Saved entries
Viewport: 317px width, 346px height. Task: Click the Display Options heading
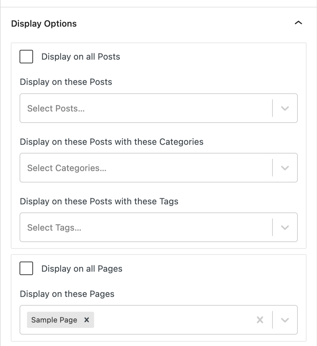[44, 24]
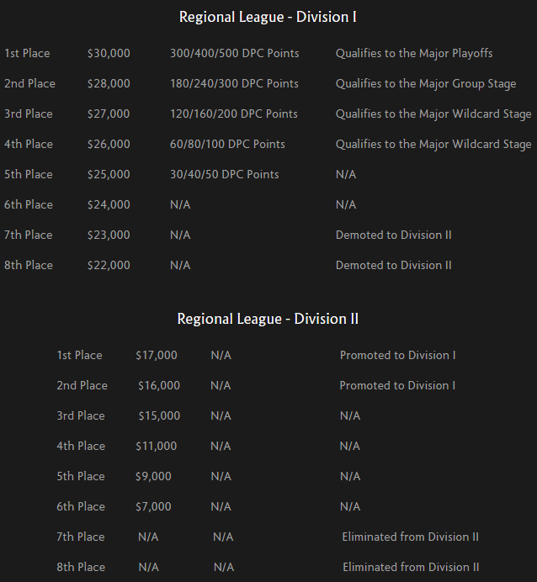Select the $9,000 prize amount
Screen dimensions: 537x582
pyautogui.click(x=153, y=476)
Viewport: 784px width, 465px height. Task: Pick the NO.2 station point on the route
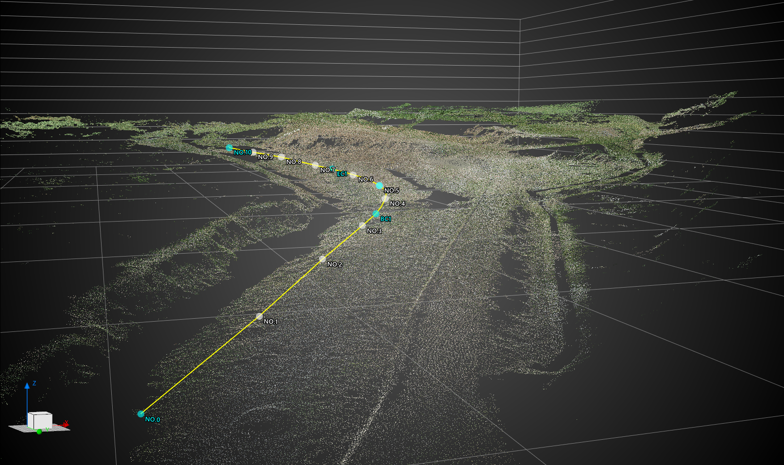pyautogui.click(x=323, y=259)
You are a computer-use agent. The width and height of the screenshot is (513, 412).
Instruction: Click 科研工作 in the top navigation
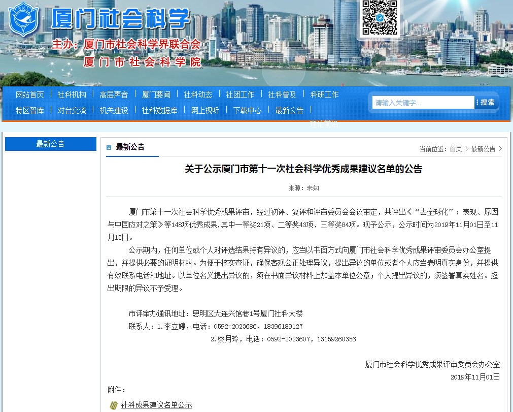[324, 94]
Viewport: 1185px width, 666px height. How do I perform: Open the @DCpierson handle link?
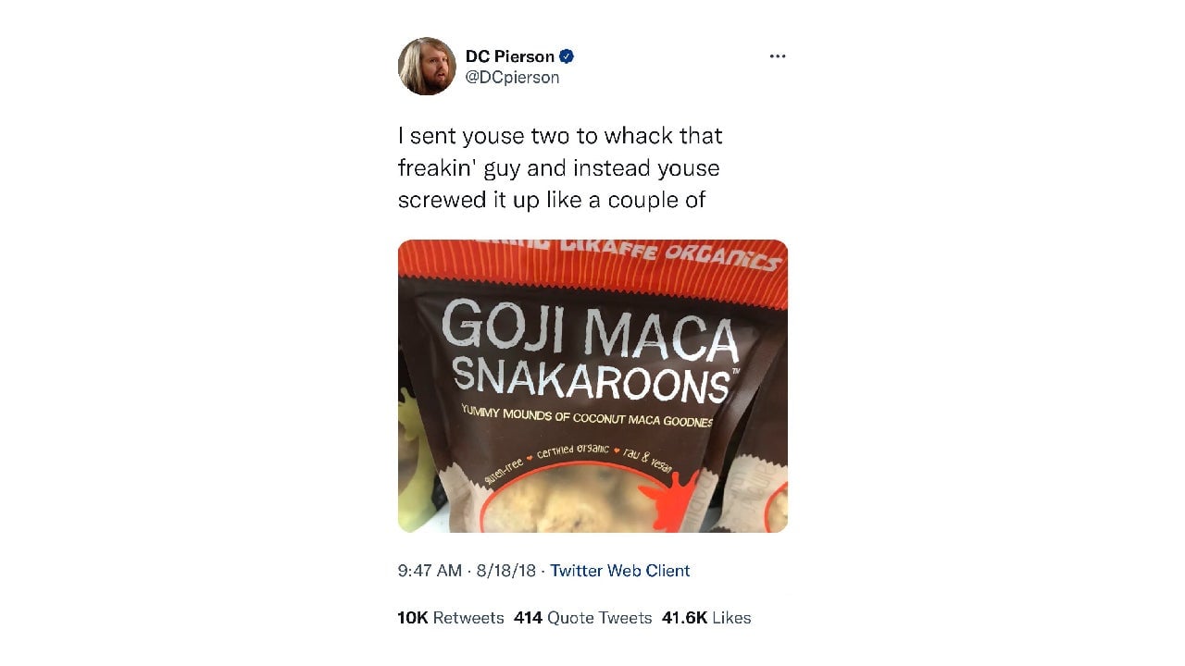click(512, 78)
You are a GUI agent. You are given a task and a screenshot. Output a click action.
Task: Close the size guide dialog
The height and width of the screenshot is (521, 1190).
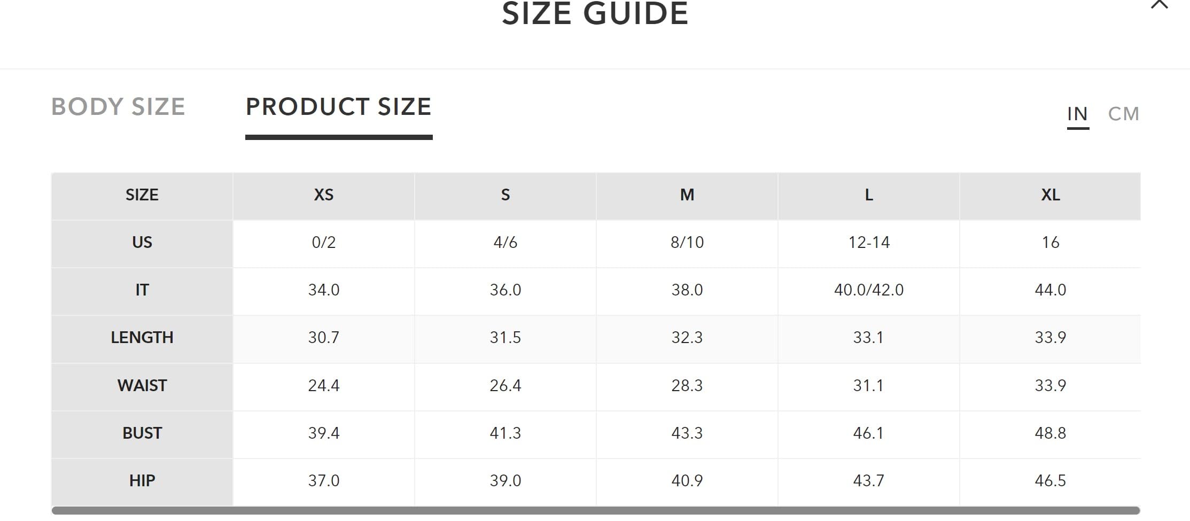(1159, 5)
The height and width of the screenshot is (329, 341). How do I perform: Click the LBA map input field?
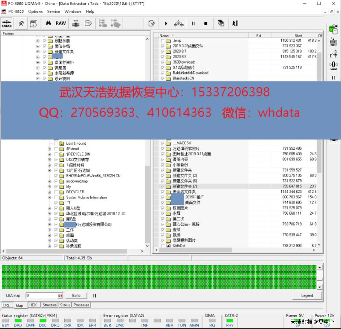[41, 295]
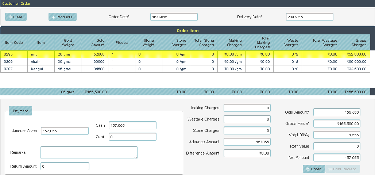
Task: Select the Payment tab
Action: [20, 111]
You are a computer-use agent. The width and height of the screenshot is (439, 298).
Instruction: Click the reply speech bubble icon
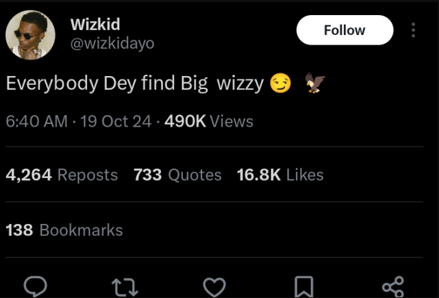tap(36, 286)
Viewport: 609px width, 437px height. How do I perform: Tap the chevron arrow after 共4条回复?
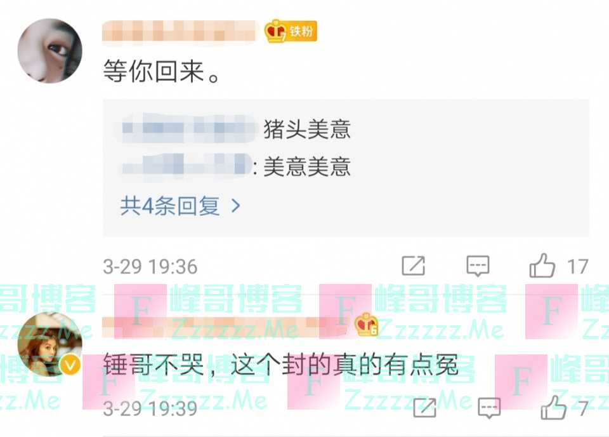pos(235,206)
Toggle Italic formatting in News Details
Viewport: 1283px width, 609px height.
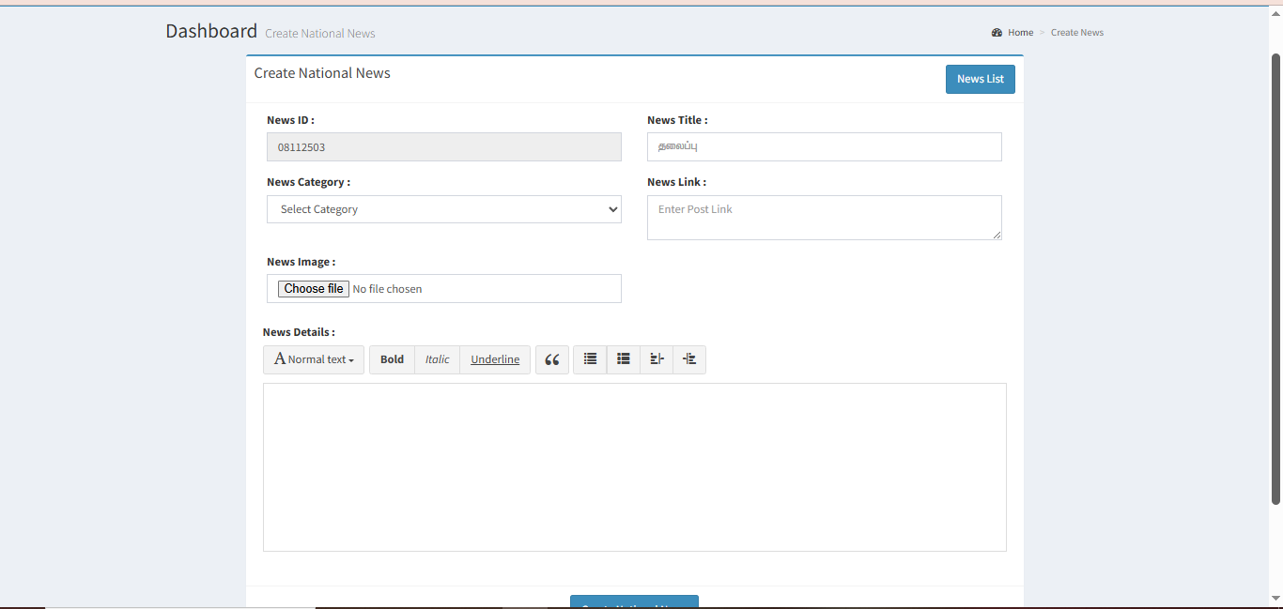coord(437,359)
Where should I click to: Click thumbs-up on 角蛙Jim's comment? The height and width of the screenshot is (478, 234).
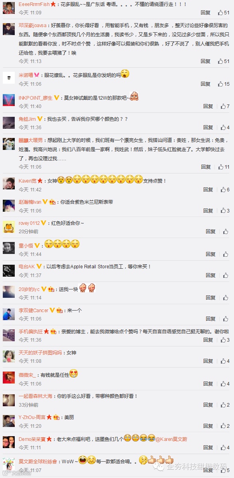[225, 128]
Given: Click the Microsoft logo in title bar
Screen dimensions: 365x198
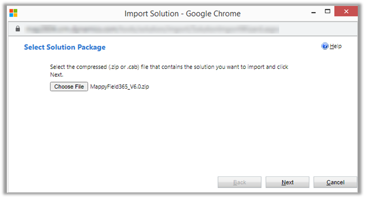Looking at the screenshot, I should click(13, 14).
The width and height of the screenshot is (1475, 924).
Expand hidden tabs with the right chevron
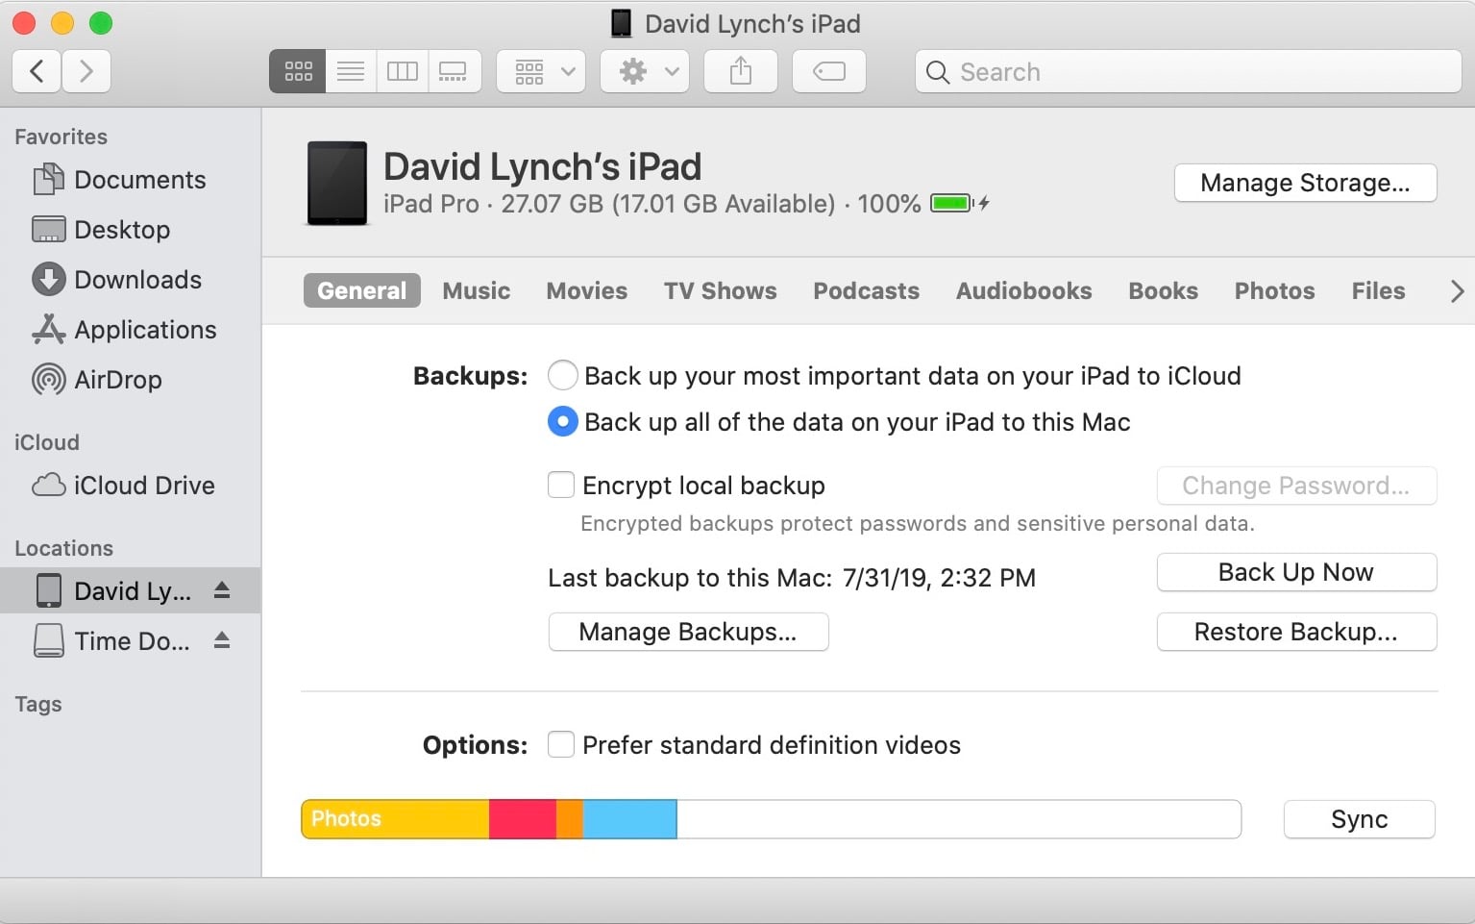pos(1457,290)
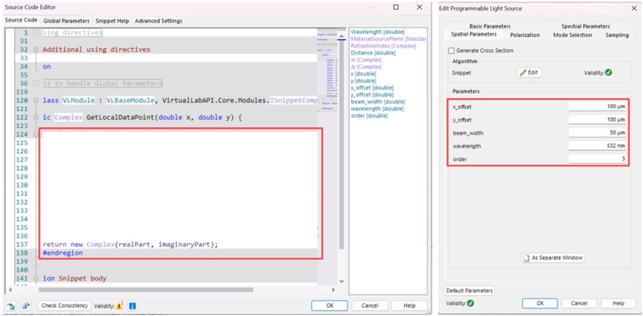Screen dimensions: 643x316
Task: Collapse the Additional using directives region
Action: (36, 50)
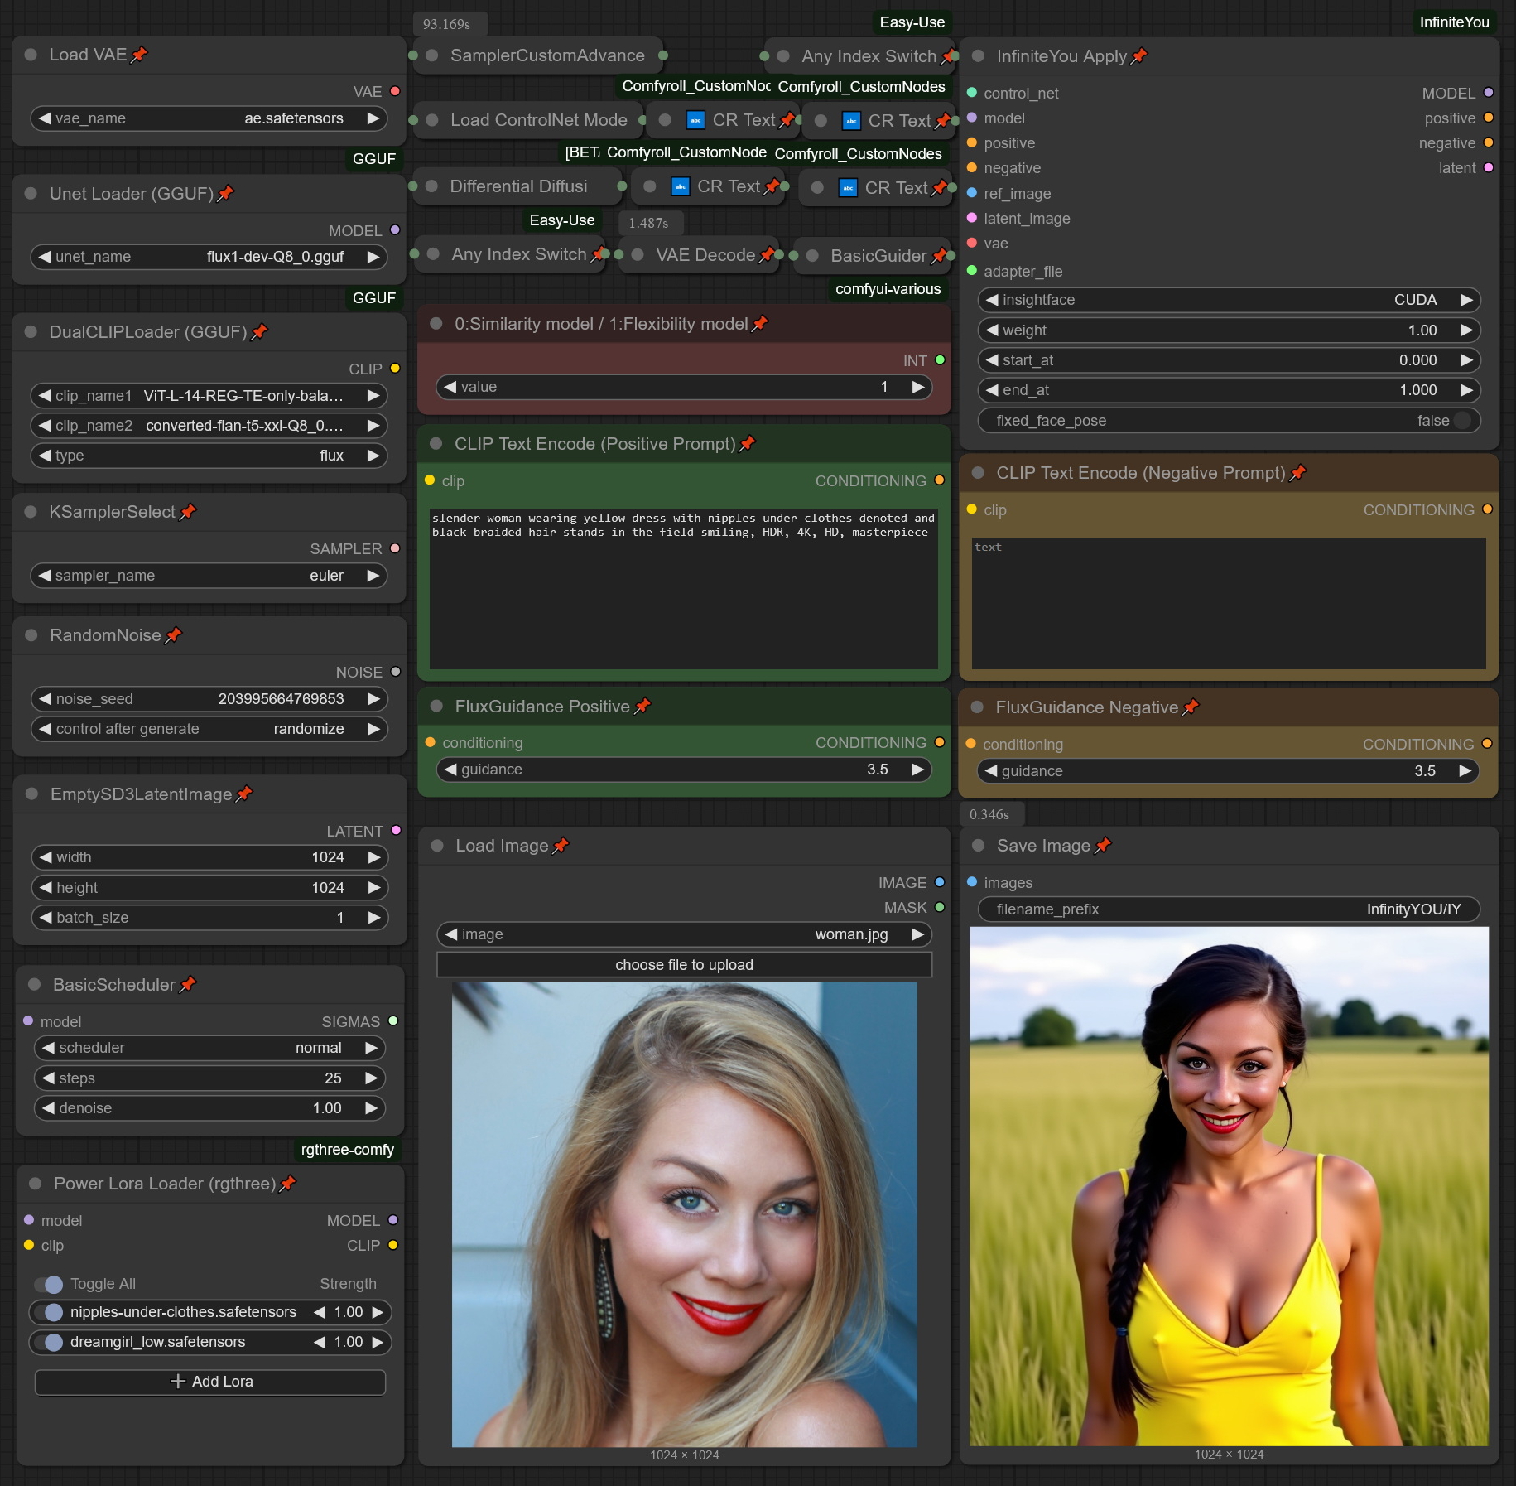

Your objective: All of the entries, apart from the pictures, must be returned exactly.

Expected answer:
Viewport: 317px width, 346px height. Task: Click the Display Options heading
[44, 24]
Select the $9,000 prize amount
Screen dimensions: 537x582
pyautogui.click(x=153, y=476)
Viewport: 784px width, 465px height. Task: Pick the NO.2 station point on the route
pyautogui.click(x=323, y=259)
You are a computer-use agent. The width and height of the screenshot is (513, 412).
Instruction: Click 科研工作 in the top navigation
[324, 94]
Viewport: 1185px width, 666px height. How do I perform: Open the @DCpierson handle link?
click(512, 78)
You are a GUI agent. You are given a task and a screenshot. Output a click action.
Task: Close the size guide dialog
The height and width of the screenshot is (521, 1190).
(1159, 5)
The height and width of the screenshot is (329, 341). How do I perform: Click the LBA map input field?
[41, 295]
Task: Select the Payment tab
Action: [20, 111]
You are a computer-use agent. The width and height of the screenshot is (439, 298).
Instruction: Click the reply speech bubble icon
tap(36, 286)
Viewport: 609px width, 437px height. How do I perform: Tap the chevron arrow after 共4条回复?
pos(235,206)
Toggle Italic formatting in News Details
Viewport: 1283px width, 609px height.
coord(437,359)
Where should I click to: Click thumbs-up on 角蛙Jim's comment? The height and width of the screenshot is (478, 234).
[225, 128]
Given: Click the Microsoft logo in title bar
Screen dimensions: 365x198
Looking at the screenshot, I should click(13, 14).
The width and height of the screenshot is (1475, 924).
Expand hidden tabs with the right chevron
pos(1457,290)
Screen dimensions: 643x316
Task: Collapse the Additional using directives region
Action: (36, 50)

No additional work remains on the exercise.